------ Given data

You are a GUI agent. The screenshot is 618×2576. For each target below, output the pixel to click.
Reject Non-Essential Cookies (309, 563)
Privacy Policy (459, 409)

------------
------ Given data

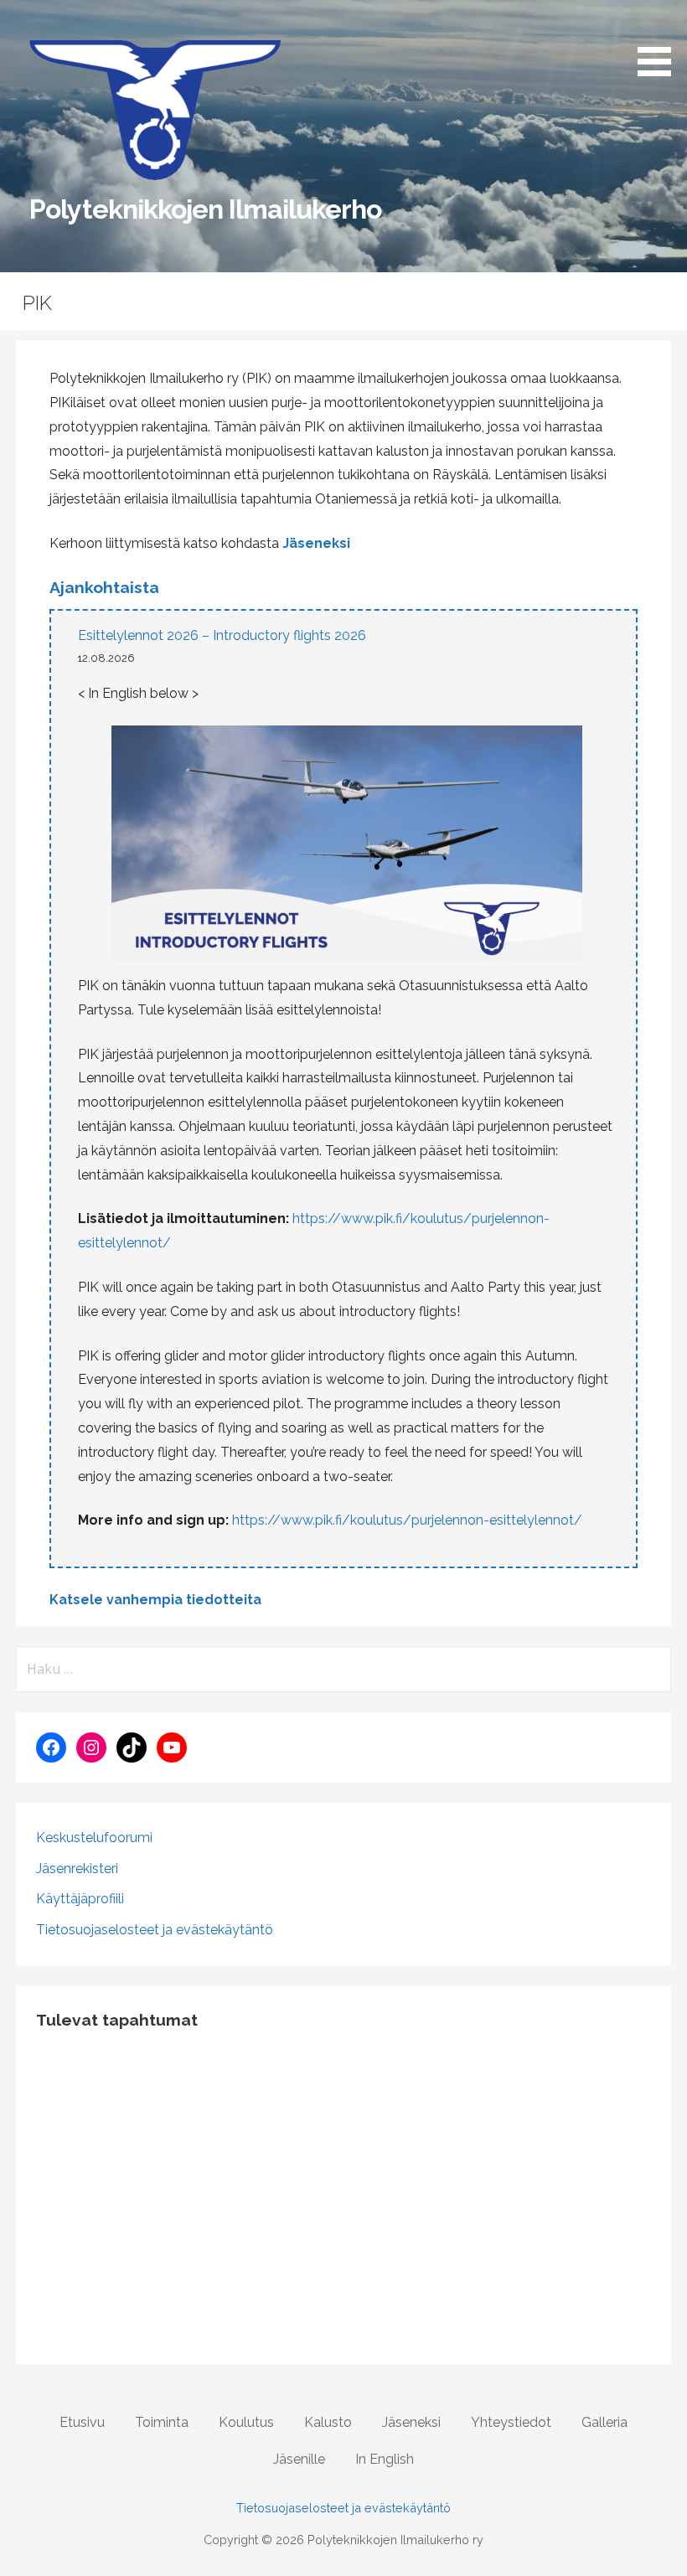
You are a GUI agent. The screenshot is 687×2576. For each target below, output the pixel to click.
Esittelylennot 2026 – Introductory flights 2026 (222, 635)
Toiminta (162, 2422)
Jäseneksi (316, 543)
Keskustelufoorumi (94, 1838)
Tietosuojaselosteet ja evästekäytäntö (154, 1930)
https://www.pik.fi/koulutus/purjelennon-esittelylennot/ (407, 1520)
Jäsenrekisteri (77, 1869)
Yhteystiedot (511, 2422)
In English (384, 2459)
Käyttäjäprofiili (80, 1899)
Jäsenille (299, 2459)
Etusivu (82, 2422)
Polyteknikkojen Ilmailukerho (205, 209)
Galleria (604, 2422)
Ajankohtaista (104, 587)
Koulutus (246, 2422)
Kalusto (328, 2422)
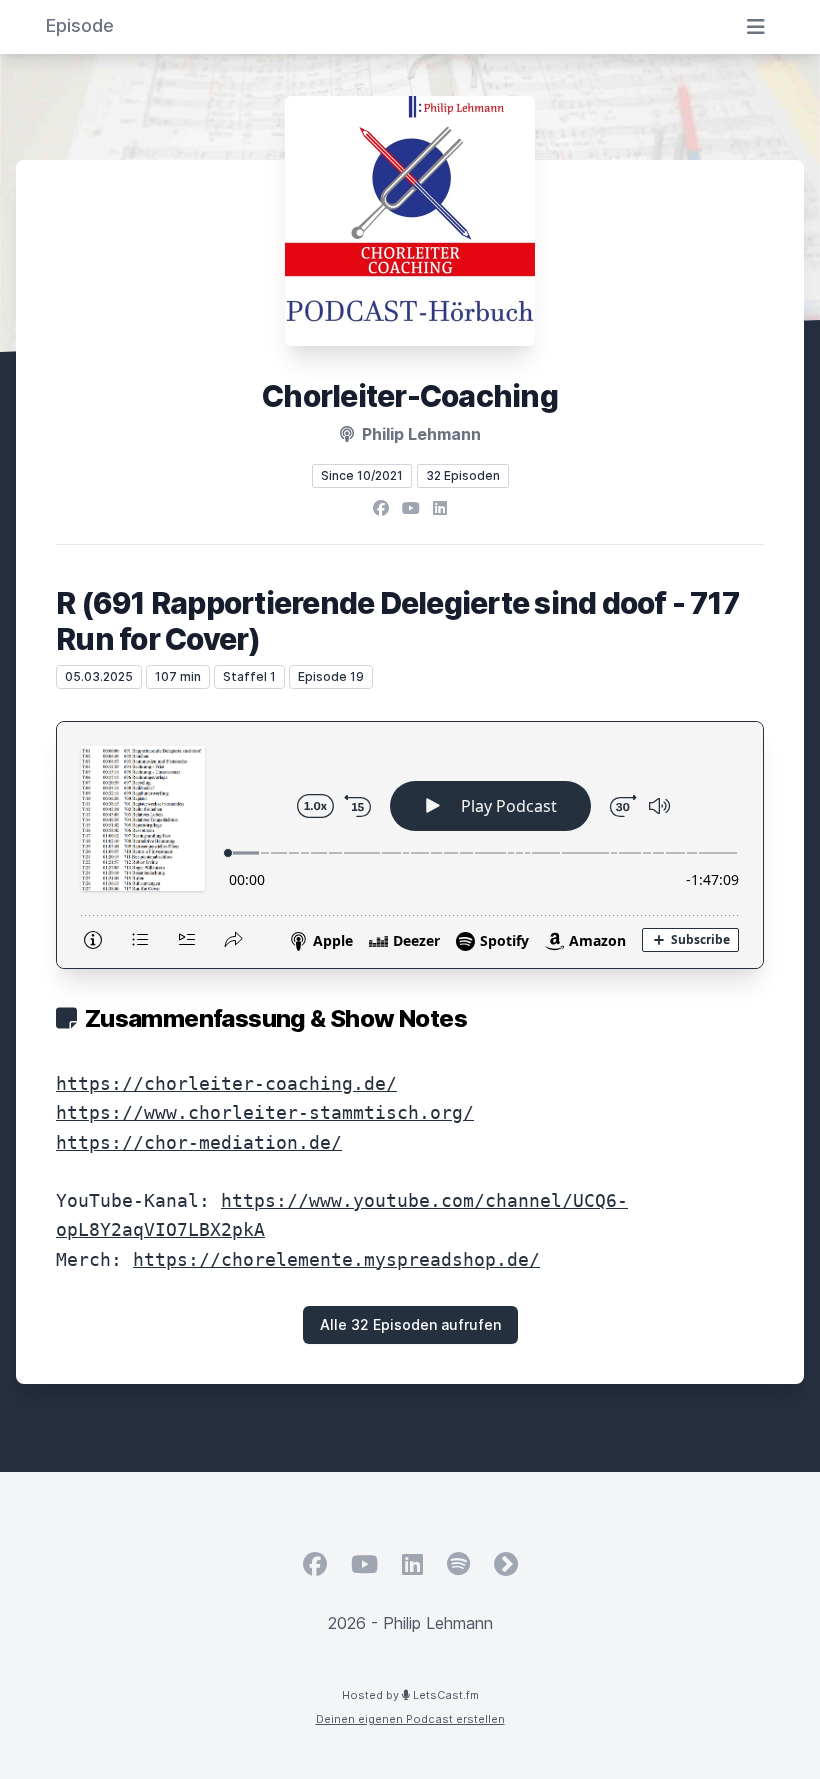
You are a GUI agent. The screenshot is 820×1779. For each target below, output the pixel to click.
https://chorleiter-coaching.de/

------------

All lines from the listing above that include "agent" should be shown.

You are a GUI agent. The screenshot is 618×2576. For each target below, output the pixel to click.
You are a GUI agent. The screenshot is 687×2576. For each target below, output the pixel to click.
You are a GUI agent. The screenshot is 820×1779. For each target below, output the pixel to click.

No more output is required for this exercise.